Theoretical Solid State Physics

Breadcrumb Navigation

Our group focuses on the study of strongly correlated many particle systems, where interactions play an important role. To do so we use and develop advanced theoretical tools, in particular tensor network and functional renormalization group methods.

Recent research highlights:

We demonstrate that low dimensional Kondo-Heisenberg systems, consisting of itinerant electrons and localized magnetic moments (Kondo impurities), can be used as a principally new platform to realize scalar chiral spin order. The underlying physics is governed by a competition of the Ruderman-Kittel-Kosuya-Yosida (RKKY) indirect exchange interaction between the local moments with the direct Heisenberg one. When the direct exchange is weak and RKKY dominates, the isotropic system is in the disordered phase. A moderately large direct exchange leads to an Ising-type phase transition to the phase with chiral spin order. Our finding paves the way towards pioneering experimental realizations of the chiral spin liquid in systems with spontaneously broken time-reversal symmetry.

We show that the paradigmatic Ruderman-Kittel-Kasuya-Yosida (RKKY) description of two local magnetic moments coupled to propagating electrons breaks down in helical Luttinger liquids when the electron interaction is stronger than some critical value. In this novel regime, the Kondo effect overwhelms the RKKY interaction over all macroscopic interimpurity distances. This phenomenon is a direct consequence of the helicity (realized, for instance, at edges of a time-reversal invariant topological insulator) and does not take place in usual (nonhelical) Luttinger liquids.

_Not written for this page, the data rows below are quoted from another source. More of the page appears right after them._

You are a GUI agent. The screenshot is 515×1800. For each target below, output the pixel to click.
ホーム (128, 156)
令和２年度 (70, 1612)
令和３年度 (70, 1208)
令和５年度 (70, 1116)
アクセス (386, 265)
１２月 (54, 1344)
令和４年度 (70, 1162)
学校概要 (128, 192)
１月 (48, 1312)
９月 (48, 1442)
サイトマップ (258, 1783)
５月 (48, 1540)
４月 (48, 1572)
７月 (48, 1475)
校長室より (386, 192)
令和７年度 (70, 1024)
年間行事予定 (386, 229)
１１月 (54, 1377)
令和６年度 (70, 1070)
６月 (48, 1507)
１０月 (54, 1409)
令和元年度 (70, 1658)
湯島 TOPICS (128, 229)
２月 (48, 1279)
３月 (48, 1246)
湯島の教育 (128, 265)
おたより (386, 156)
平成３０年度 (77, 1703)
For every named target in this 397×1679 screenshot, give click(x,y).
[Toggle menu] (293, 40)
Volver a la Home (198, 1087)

The conductance through quantum point contacts (QPCs) is quantized in units of the conductance quantum. In addition to this well understood quantization, measured curves exhibit a shoulder at around 0.7 times the conductance quantum. In this regime, the electrical and thermal conductance show anomalous behavior in their dependence of parameters such as temperature, magnetic field or applied bias. These effects are collectively known as the 0.7-anomaly in QPCs. Their origin has been controversially discussed ever since they were first mentioned in 1996. Based on previous work in our group (Nature 501, 73–78, 2013), we show a possible path to unify different points of view on the origin of the 0.7-anomaly: Using a real-frequency Keldysh-fRG calculation, we find that throughout the subopen 0.7-anomaly region the barrier-induced peak of the local density of states is pinned to the chemical potential. Throughout the pinning region electrons traversing the QPC experience a spatially extended, slowly fluctuating spin background. This view bridges the gap between two previous, seemingly contradictory phenomenological descriptions, one based on localized but dynamic spins, the other on spatially extended but static spin structures.

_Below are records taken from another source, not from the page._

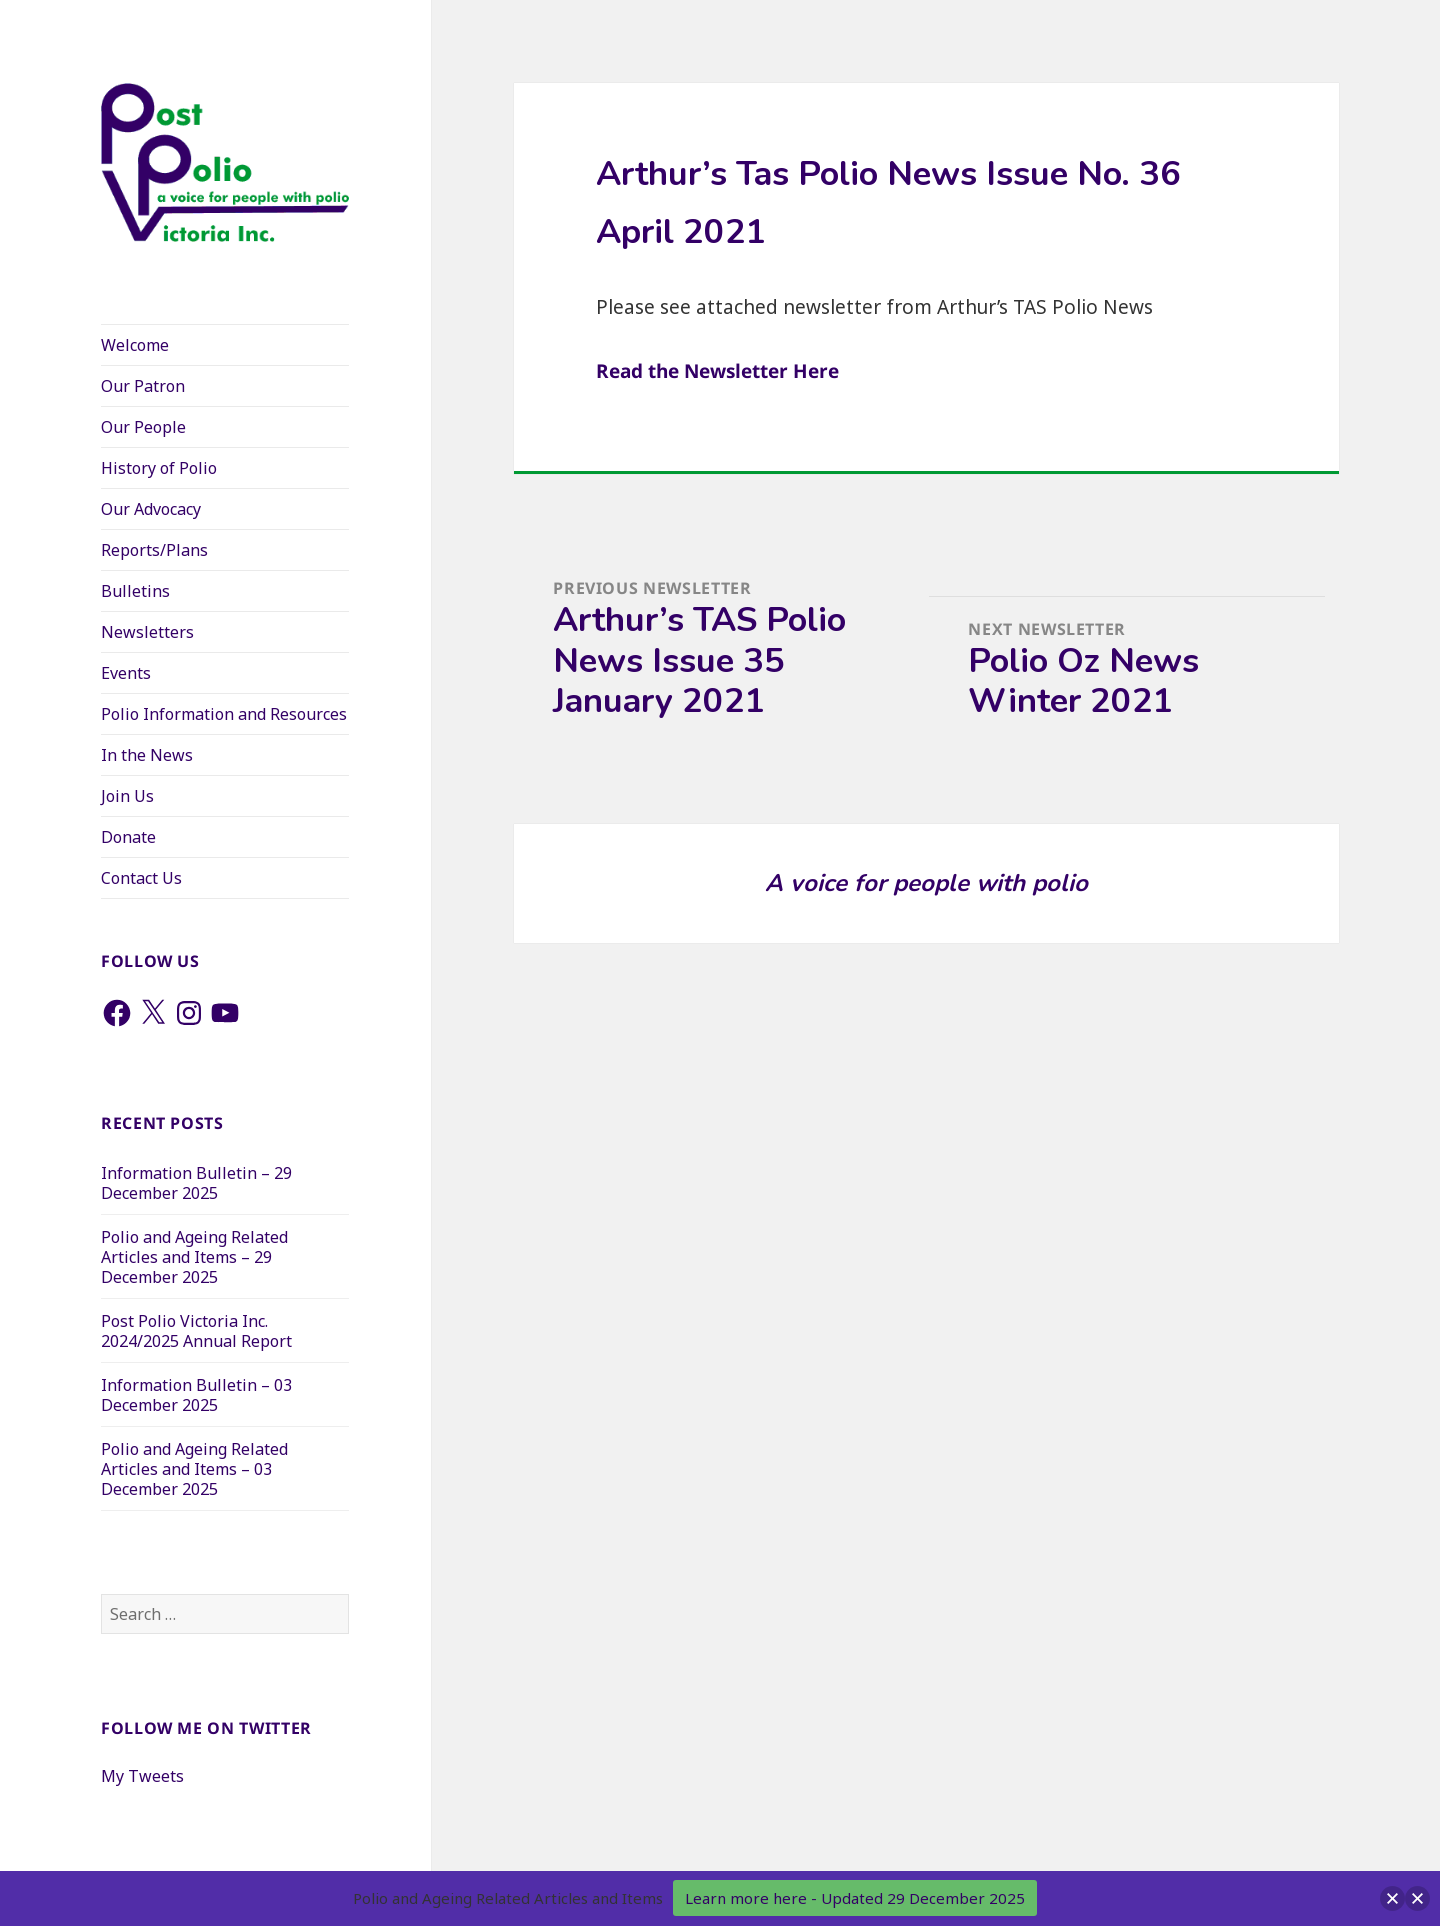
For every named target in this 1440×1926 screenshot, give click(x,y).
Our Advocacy (151, 509)
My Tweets (142, 1776)
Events (126, 673)
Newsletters (147, 632)
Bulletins (135, 591)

We study the Kondo chain in the regime of high spin concentration where the low energy physics is dominated by the Ruderman-Kittel-Kasuya-Yosida (RKKY) interaction. As has been recently shown (A. M. Tsvelik and O. M. Yevtushenko, Phys. Rev. Lett {\bf 115}, 216402 (2015)), this model has two phases with drastically different transport properties depending on the anisotropy of the exchange interaction. In particular, the helical symmetry of the fermions is spontaneously broken when the anisotropy is of the easy plane type (EP). This leads to a parametrical suppression of the localization effects. In the present paper we substantially extend the previous theory, in particular, by analyzing a competition of forward- and backward-scattering, including into the theory short range electron interactions and calculating spin correlation functions. We discuss applicability of our theory and possible experiments which could support the theoretical findings.